Alan Cooper 访谈 4

huoji 2004-06-11 12:55:33
VI. Interaction Design - a discipline for the Information Age

DJA So is it the case that Technologies and their limitations are not well understood and people expect far too much from a technology that was never designed for the purpose?

AC You have to be careful here. I believe that in the Industrial Age we had technology. Technology had firm limits dictated by physics. Steel is a wonderful building material. It's so wonderful that I can build skyscrapers and bridges with it. But what you can't do is say, "Steel is so Wonderful that I'm going to build a bridge across Lake Michigan out of 500lbs of steel".

DJA Right! But you can do this with software. Or at least you can try?

AC You got it!

In the Information Age, in the Digital Age, the limitations are not imposed by the fundamental characteristics or the physics of our devices. We have computers that go plenty fast but if there is a limitation then you just buy a few hundred thousand more and make them work in parallel.

What we are limited by is our imagination.

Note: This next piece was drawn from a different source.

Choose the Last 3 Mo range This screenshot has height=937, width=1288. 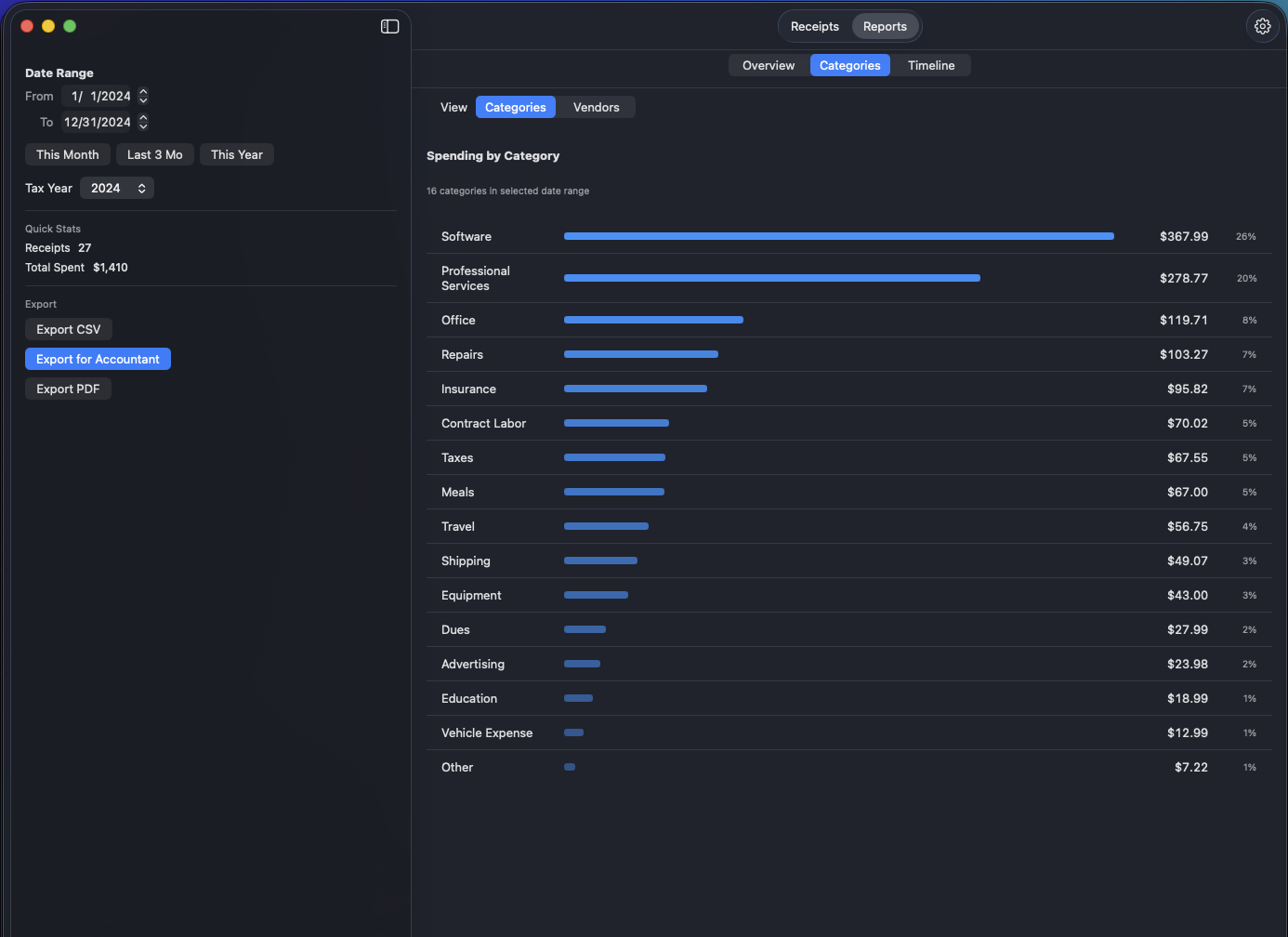[x=154, y=155]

We built databases, and big companies like Oracle who build giant relational databases tell the world, this is how information is stored, this is how it is massaged and this is how it is retrieved.

This is like saying all bridges are 30 feet long and formed into a truss. Well in the physical world if all you had was wood then that is true.

A programmer comes at a problem from the point of view that there are only 3 numbers: 0, 1 and infinity. So a programmer says, well if I'm going to create a database, then I will create a technology that will support an infinite number of records. That's the way they think about construction. But what if you're building a name and address book to run on your Palm Pilot?

You will never have more than a couple of thousand entries. All that incredible efficiency, all that factoring out of common information and storing things in little fields, is really good when you have to have billions of records. A friend of mine designs data stores for companies like Wal-Mart and he deals with a billion records per day. He has issues like how do you normalize everything? How to make everything fail safe? Applying that technology to 5 or 6 hundred names in a Palm Pilot is inappropriate.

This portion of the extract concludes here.